Yeah that would be great, I think he will make a very good pet for an elderly lady or something. :wink:
But seriously, his prey drive is almost non existant, he loves to bite and has a lot af natural aggression for such a young puppy, but he will spit out the rag just to bite the decoy the first chance he gets. 
He is very forward, and is extremely easy to stimulate. In fact when he comes out of the kennel he loads up in drive (not prey drive) on the first person he sees with no stimulation needed. And he will fly across the room and bite anyone that I point him towards. not normal behavior, but he will be interesting to watch grow up. He is leaving for his new home Friday.


----------



## Jeff Oehlsen (Apr 7, 2006)

So your answer to that was to do drive building exercises with him ??

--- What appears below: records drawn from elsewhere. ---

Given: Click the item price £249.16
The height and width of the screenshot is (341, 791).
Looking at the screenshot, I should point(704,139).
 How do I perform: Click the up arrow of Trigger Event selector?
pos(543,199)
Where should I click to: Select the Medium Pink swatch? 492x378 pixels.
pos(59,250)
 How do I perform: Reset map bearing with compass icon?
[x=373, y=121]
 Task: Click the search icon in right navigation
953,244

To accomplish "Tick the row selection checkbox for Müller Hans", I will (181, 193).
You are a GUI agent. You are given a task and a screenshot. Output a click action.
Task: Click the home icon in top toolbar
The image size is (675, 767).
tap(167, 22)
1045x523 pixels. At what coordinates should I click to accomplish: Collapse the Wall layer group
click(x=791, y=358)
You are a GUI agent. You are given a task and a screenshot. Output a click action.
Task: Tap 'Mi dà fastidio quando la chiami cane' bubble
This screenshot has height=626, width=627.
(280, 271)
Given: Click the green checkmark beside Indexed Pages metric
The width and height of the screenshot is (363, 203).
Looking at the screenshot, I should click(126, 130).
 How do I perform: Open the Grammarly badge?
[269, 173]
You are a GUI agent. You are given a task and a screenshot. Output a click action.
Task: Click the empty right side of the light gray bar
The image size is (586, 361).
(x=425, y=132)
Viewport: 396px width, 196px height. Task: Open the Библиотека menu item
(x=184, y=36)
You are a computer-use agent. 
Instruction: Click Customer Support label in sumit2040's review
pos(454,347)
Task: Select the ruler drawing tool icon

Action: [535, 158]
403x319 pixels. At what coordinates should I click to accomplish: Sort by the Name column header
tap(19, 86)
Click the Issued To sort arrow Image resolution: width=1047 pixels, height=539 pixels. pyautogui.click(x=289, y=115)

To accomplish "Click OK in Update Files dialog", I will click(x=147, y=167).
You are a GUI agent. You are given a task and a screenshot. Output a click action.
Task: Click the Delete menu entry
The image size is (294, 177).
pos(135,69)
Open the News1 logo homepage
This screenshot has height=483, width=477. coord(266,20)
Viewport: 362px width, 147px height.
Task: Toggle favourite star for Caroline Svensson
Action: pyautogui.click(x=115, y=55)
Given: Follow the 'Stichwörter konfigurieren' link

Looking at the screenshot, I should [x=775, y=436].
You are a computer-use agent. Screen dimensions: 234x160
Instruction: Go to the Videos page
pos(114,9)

You are quite the trainer. HA HA DUMB ASS


----------



## mike suttle (Feb 19, 2008)

Jeff Oehlsen said:


> So your answer to that was to do drive building exercises with him ??
> 
> You are quite the trainer. HA HA DUMB ASS


My answer to what? I made this video to show the guy who is getting him Friday that the puppy has no prey drive. This video was done simply to let the guy see what the puppy is and how he behaves in the work.
Hey Jeff, tell me when I said I was a good trainer???


----------



## Amy Swaby (Jul 16, 2008)

lol sucker says screw that rage i want LEG!


----------



## Hoyt Yang (Dec 26, 2007)

Jeff Oehlsen said:


> So your answer to that was to do drive building exercises with him ??
> 
> You are quite the trainer. HA HA DUMB ASS


Geez... way to pick a fight buddy.


----------



## Debbie Skinner (Sep 11, 2008)

Mike, the female pup that I gave to my friend for Schutzhund recently acted similar when her club's helper first tried to work her. 

We start them in bite work with very little frustration training with the Belgian puppy cuff on and off the arm. She was probably around 3-4 months when I placed her with my friend for Schutzhund. The helper started with the rag on a string style playing like in your video which reminds me of how I play with my cats more than our puppies. Well, she was focused on him and not focusing on the "prey" object. The guy thought she had no drive. Then my friend told her son to go get the puppy sleeve and work the pup and the pup of course would run down and bite the arm as she was used to engaging the man and not playing with something being toss around on a rope. She really loved digging for the guy and this is what satisfied her, not a prey object.

Maybe this pup would respond to this type of training? Or, maybe not as from vids it's difficult to know and you know her better than any of us watching a vid.


----------



## Jeff Oehlsen (Apr 7, 2006)

It is a good video demonstrating a very low threshold for frustration. Your stupid computer doesn't allow for you to upload more than a 1/4 of a second at a time, but that is what I see. 

I LOVE busting your balls. HA HA I think that you need to come to the seminar.


----------



## Jason Hammel (Aug 13, 2009)

I don't get it Mike. Isn't this what you want? A pup saying I don't want to play games I came to work. Lil guy reminds me of Scrappy Doo. Or that lil chicken hawk that follows fog horn leg horn around.


----------



## mike suttle (Feb 19, 2008)

Jason Hammel said:


> I don't get it Mike. Isn't this what you want? A pup saying I don't want to play games I came to work. Lil guy reminds me of Scrappy Doo. Or that lil chicken hawk that follows fog horn leg horn around.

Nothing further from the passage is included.